For the dollar, the background environment in the first half of this year has been fruitful. Europe’s financial flagellation has contributed to a surge in safe-haven demand and risk aversion, with the dollar as a beneficiary. Also, in contrast to most other advanced economies, the US recovery has looked reasonably secure, certainly a lot better than in Europe. Sovereign wealth funds have been buyers of dollars, their conviction in the safety of the euro diminishing.
And yet, it could be contended that the dollar’s performance has actually been rather indifferent. Indeed, it is actually quite surprising that it has not done a lot better.

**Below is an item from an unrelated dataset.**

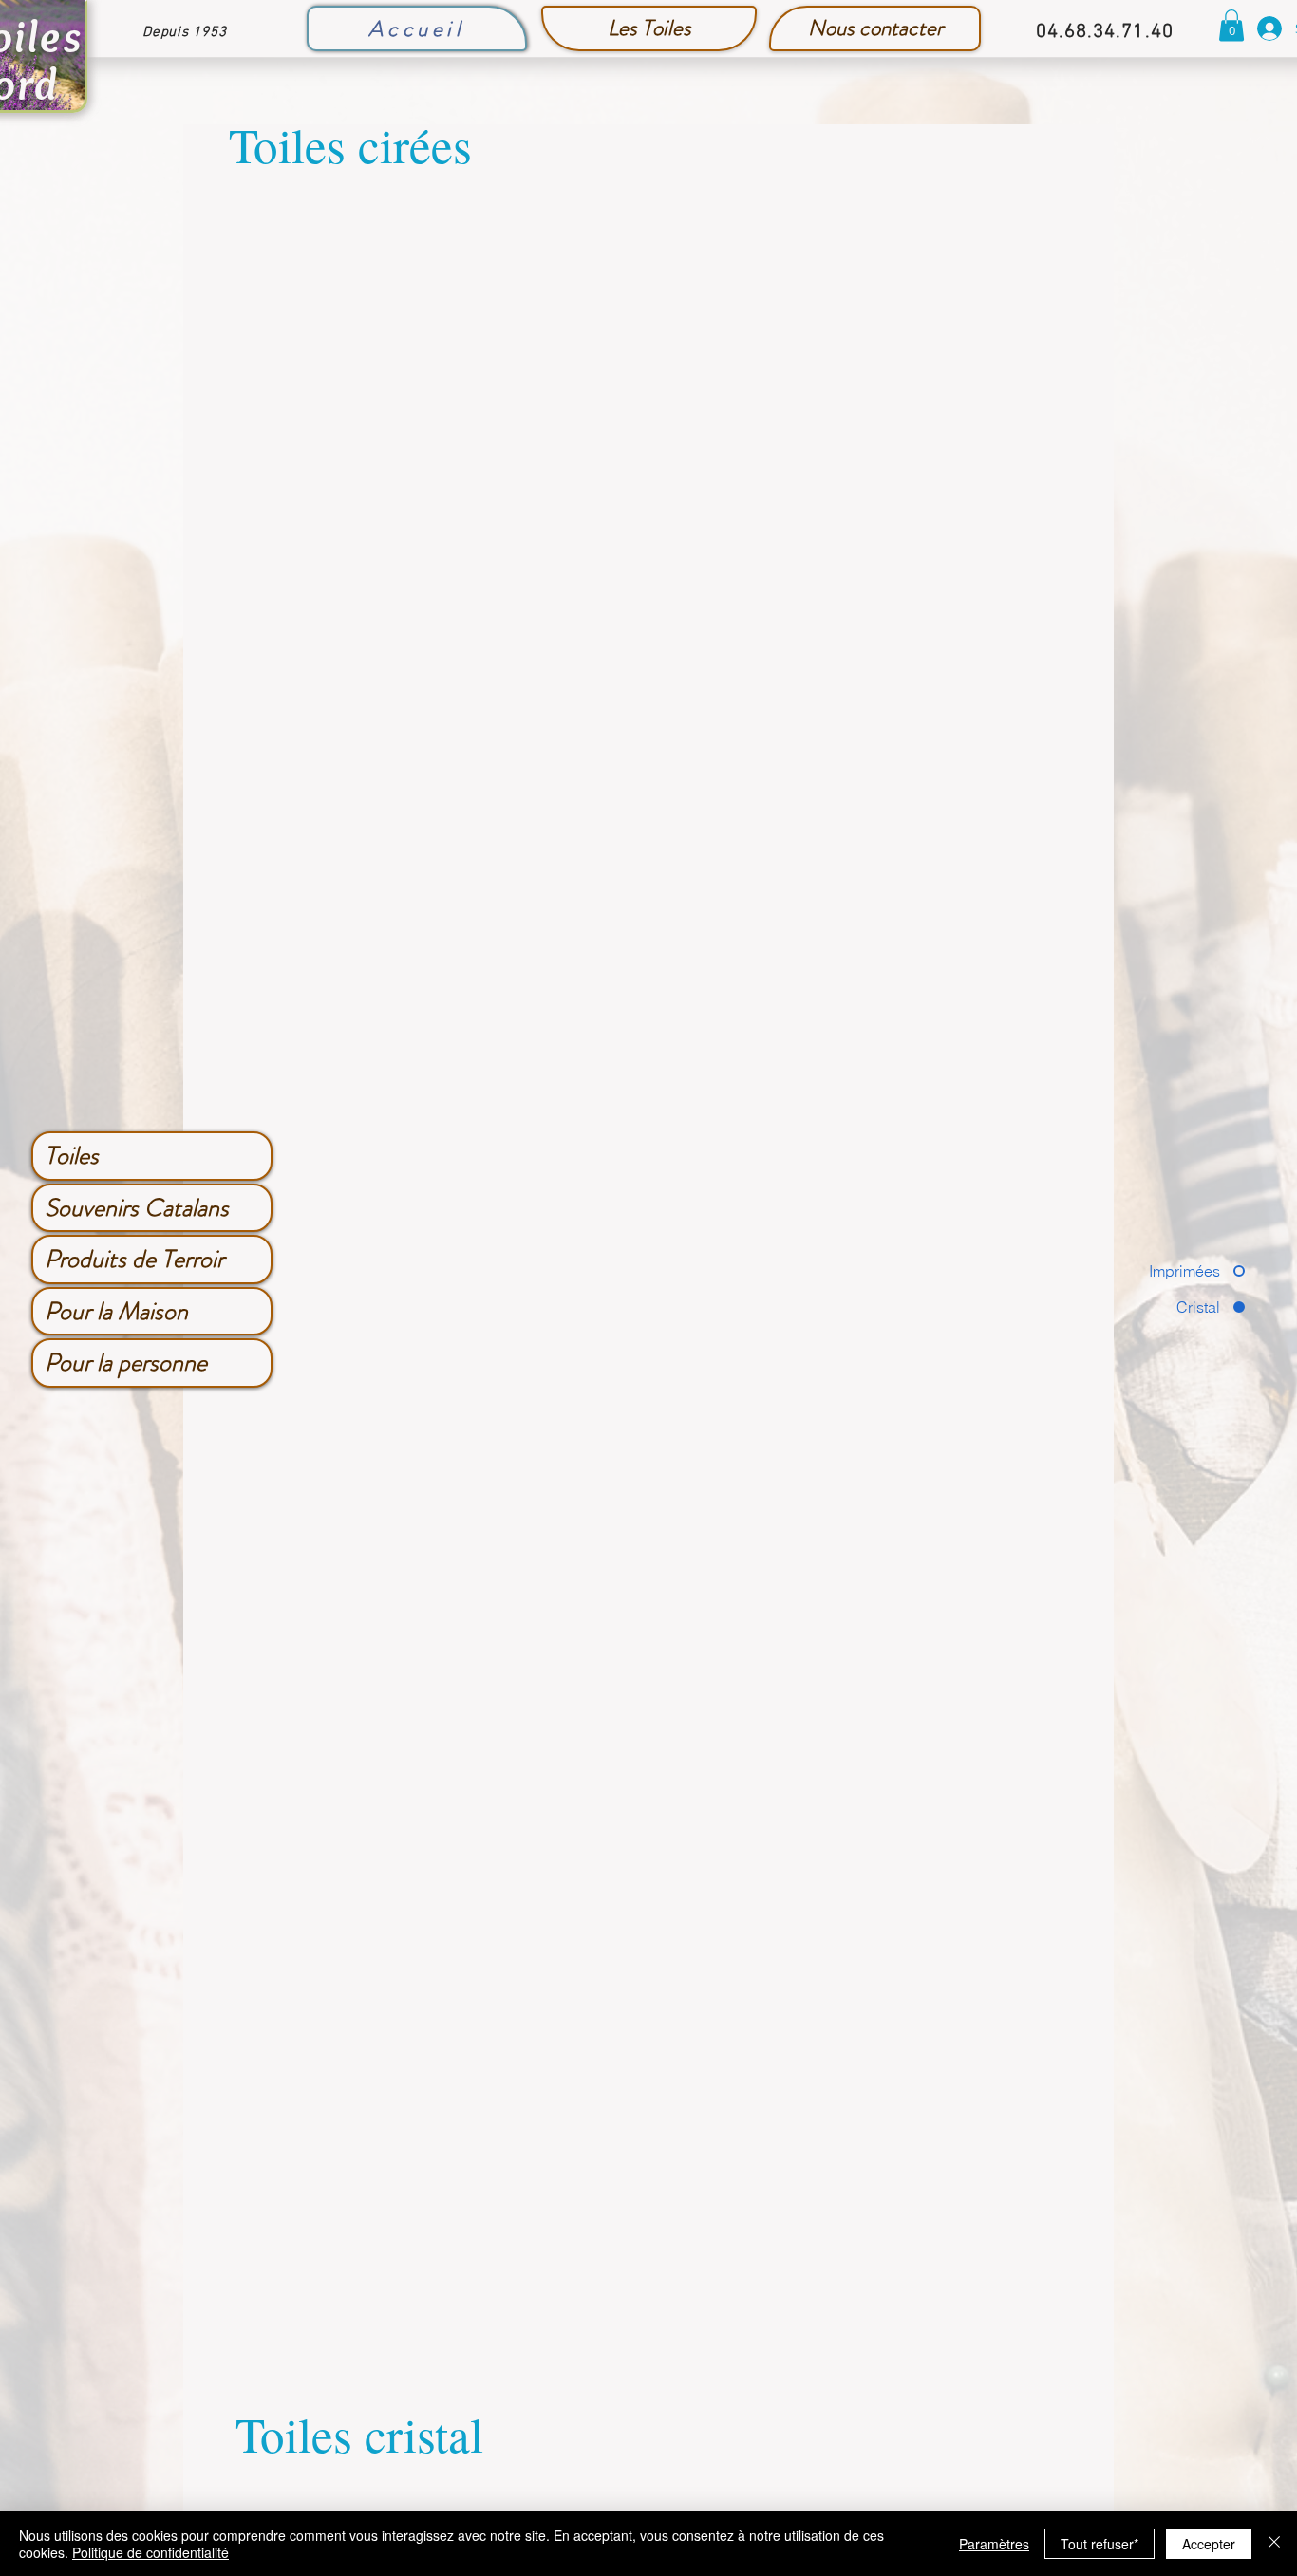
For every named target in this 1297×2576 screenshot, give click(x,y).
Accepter (1208, 2543)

For instance, the dollar index is up less than 2% for the year-to-date, although to put this into context it is worth recalling that the dollar recorded a rise of 8% in the second half of 2011. Traders and short-term speculators are incredibly bullish on the greenback – according to the CFTC, cumulative long positions in the dollar (against the euro, yen, Aussie, CAD, Kiwi, Swissie and Mexican peso) were above 300K last week for the second week running, a record.
In addition, the US recovery is looking more vulnerable these days. Fed officials are especially mindful of the impact of the ‘fiscal cliff’ pencilled in at the end of this year, which could drag the economy back in to recession if it’s implemented in full. Ahead of this week’s FOMC meeting, some policy-makers have intimated a willingness to ease the stance of monetary policy further. This may take the form of an expanded Operation Twist (the current program is worth USD 400bn) and possibly an extension to their guidance on short-term rates. If the economy does lose some further traction and/or the Fed opts for aggressive easing measures, then the dollar may well fall out of favour.
There is also the question of the outcome of the Presidential election in early November and the likelihood that the US government will hit its debt limit-ceiling of USD 16.2trln late this year. Last summer the dollar dropped sharply amidst an acrimonious debate in Washington over the issue. A repeat of this political brinkmanship would surely weigh on the US currency.
Dollar bulls need to be alert, notwithstanding the ongoing car-crash that is Europe.